Une nouvelle découverte bouleverse les concepts scientifiques anciens concernant le centre de l’attention
Washington, le 24 juin /QNA/ Des chercheurs de l’Université Johns Hopkins aux États Unis ont découvert un groupe de neurones anciens sur le plan évolutif, situés dans le tronc cérébral, qui jouent un rôle essentiel dans la régulation de l’attention et de la concentration. Ces résultats pourraient ouvrir la voie au développement de nouveaux traitements pour des troubles tels que l’hyperactivité avec déficit de l’attention et l’autisme.
Les chercheurs ont identifié ces neurones dans une région du cerveau commune à tous les vertébrés, y compris l’être humain, ce qui suggère que les mécanismes de l’attention sont bien plus anciens qu’on ne le pensait auparavant.

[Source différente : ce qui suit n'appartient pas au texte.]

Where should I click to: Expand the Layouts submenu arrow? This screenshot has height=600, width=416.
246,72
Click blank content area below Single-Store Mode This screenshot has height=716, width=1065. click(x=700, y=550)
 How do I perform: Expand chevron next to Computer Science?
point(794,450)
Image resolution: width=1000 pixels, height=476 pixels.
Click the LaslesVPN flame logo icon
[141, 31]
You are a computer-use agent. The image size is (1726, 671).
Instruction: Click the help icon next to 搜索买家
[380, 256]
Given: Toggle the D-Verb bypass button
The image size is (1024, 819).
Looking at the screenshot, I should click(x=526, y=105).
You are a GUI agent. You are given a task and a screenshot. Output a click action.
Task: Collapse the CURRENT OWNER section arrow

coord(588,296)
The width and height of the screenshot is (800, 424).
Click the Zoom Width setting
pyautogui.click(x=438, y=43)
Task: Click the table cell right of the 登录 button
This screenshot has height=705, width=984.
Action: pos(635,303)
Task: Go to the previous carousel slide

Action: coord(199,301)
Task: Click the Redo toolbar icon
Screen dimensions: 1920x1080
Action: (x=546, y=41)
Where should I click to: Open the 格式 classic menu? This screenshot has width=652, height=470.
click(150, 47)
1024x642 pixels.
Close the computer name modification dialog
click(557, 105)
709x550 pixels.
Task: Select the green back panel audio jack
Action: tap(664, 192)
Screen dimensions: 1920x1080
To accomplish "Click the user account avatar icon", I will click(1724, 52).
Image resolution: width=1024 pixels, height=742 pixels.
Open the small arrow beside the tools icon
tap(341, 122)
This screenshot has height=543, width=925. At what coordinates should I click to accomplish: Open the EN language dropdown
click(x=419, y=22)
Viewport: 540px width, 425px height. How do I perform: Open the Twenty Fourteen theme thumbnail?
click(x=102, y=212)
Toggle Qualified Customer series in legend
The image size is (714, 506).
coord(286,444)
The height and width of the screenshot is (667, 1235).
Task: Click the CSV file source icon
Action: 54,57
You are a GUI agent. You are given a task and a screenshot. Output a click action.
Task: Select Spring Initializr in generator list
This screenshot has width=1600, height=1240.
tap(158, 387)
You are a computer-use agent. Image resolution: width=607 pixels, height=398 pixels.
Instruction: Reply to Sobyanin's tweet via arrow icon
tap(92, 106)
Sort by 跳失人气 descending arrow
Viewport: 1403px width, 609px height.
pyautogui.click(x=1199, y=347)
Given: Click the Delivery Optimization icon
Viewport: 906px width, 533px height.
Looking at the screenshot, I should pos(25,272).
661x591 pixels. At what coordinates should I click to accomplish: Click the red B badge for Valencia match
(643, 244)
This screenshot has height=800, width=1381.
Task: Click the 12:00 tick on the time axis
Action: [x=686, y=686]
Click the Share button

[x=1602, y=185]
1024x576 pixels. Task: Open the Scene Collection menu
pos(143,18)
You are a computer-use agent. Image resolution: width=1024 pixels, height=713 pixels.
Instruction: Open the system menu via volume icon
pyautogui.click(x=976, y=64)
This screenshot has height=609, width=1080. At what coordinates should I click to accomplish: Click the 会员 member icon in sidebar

L’attention sélective est une fonction vitale qui permet aux humains et aux animaux de se concentrer sur les informations importantes et d’ignorer les distractions environnantes. Son importance se manifeste dans des situations quotidiennes, comme suivre une conversation dans un lieu bondé ou reconnaître une personne au milieu d’une foule.
Selon le chercheur Shreesh Mysore, le spécialiste des circuits neuronaux liés au comportement, la désactivation de ces neurones chez les souris les rendait plus sensibles aux distractions, même mineures, tandis que leur réactivation le lendemain leur permettait de retrouver la capacité d’ignorer les stimuli non pertinents.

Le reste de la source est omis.